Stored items
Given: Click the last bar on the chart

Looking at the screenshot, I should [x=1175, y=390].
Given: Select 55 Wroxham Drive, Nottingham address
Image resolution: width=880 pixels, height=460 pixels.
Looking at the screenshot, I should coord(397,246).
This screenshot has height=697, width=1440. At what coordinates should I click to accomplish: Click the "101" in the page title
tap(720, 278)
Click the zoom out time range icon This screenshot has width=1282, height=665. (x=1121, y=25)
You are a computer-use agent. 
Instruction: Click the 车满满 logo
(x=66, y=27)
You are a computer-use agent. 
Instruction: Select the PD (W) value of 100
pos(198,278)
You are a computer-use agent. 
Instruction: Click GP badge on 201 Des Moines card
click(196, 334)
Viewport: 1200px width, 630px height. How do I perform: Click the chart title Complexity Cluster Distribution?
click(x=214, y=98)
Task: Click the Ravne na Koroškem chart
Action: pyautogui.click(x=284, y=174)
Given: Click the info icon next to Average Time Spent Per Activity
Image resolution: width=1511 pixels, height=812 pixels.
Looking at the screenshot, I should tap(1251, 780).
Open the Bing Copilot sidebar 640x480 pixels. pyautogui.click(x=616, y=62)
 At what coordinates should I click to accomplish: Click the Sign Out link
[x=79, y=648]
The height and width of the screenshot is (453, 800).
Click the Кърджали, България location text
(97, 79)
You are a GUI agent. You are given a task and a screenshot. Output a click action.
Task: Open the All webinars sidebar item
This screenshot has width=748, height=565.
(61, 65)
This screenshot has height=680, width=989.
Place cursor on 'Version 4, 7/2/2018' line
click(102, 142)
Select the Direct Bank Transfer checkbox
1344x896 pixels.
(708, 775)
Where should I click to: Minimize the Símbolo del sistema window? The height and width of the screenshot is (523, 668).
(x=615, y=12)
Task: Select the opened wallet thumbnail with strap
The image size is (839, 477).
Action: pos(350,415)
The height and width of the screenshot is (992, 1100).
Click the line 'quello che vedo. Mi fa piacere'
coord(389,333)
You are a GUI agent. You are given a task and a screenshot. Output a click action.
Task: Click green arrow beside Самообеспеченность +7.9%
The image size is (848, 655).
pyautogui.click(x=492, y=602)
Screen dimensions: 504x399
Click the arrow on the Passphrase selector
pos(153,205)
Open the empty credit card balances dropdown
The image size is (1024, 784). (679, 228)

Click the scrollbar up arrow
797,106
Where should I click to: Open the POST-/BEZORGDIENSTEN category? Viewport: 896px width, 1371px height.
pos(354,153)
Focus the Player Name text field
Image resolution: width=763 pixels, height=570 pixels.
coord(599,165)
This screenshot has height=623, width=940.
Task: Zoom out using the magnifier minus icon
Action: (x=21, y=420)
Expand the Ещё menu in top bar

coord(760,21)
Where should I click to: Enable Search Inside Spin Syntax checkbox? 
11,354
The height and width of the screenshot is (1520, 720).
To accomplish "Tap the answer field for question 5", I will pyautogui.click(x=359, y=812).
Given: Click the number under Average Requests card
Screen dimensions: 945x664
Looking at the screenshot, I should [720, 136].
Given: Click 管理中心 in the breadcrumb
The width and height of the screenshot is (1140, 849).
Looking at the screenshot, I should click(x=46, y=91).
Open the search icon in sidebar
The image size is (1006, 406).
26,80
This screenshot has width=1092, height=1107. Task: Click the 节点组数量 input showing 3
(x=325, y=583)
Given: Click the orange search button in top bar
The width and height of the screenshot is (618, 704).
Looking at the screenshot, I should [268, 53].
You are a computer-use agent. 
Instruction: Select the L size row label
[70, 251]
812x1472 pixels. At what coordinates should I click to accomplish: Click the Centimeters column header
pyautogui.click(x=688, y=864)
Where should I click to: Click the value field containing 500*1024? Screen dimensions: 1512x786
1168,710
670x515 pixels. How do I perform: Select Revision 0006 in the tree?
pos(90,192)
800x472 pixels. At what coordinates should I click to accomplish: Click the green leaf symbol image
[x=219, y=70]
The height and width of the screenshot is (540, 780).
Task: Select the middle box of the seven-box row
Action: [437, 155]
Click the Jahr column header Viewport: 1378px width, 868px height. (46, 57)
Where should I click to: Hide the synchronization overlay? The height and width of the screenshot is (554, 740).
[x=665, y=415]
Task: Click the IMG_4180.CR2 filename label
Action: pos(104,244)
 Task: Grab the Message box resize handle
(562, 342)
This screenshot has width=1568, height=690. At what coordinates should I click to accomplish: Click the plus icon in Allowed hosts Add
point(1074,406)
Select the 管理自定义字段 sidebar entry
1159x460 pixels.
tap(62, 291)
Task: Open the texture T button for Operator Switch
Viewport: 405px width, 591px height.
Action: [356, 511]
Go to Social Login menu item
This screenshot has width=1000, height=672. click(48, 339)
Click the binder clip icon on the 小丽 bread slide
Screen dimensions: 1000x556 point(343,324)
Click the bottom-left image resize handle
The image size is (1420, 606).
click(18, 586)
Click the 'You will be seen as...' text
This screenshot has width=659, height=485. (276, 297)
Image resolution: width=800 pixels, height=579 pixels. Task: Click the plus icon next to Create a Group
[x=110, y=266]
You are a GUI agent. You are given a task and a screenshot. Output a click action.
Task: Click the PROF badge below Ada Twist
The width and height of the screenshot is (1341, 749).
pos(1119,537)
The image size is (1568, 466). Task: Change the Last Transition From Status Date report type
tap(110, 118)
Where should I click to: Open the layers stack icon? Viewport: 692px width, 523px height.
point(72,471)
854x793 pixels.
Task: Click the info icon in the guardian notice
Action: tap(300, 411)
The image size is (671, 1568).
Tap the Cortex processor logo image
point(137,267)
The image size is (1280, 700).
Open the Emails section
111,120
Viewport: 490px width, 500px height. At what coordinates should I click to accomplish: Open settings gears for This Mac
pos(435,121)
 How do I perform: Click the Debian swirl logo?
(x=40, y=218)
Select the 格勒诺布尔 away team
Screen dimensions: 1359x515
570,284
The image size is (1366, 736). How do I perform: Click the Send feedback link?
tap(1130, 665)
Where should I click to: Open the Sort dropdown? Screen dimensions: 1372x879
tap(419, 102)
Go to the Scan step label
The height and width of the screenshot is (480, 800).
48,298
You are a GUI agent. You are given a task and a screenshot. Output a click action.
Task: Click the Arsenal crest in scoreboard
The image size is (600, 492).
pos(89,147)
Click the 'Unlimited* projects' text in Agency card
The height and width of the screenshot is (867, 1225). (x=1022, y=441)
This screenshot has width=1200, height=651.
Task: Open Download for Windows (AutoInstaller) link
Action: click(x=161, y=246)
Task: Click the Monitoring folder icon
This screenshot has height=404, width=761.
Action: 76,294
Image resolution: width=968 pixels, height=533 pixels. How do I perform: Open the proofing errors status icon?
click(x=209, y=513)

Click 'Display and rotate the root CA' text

[The problem]
Only the lines above from the one with "Viewport: 1200px width, 630px" through the one with "The height and width of the screenshot is (992, 1100)." should be duplicated, character for character.

[Result of the task]
Viewport: 1200px width, 630px height. How do I perform: Click the chart title Complexity Cluster Distribution?
click(x=214, y=98)
Task: Click the Ravne na Koroškem chart
Action: pyautogui.click(x=284, y=174)
Given: Click the info icon next to Average Time Spent Per Activity
Image resolution: width=1511 pixels, height=812 pixels.
Looking at the screenshot, I should tap(1251, 780).
Open the Bing Copilot sidebar 640x480 pixels. pyautogui.click(x=616, y=62)
 At what coordinates should I click to accomplish: Click the Sign Out link
[x=79, y=648]
The height and width of the screenshot is (453, 800).
Click the Кърджали, България location text
(97, 79)
You are a GUI agent. You are given a task and a screenshot. Output a click action.
Task: Open the All webinars sidebar item
This screenshot has width=748, height=565.
(61, 65)
This screenshot has height=680, width=989.
Place cursor on 'Version 4, 7/2/2018' line
click(102, 142)
Select the Direct Bank Transfer checkbox
1344x896 pixels.
(708, 775)
Where should I click to: Minimize the Símbolo del sistema window? The height and width of the screenshot is (523, 668).
(x=615, y=12)
Task: Select the opened wallet thumbnail with strap
The image size is (839, 477).
Action: pos(350,415)
The height and width of the screenshot is (992, 1100).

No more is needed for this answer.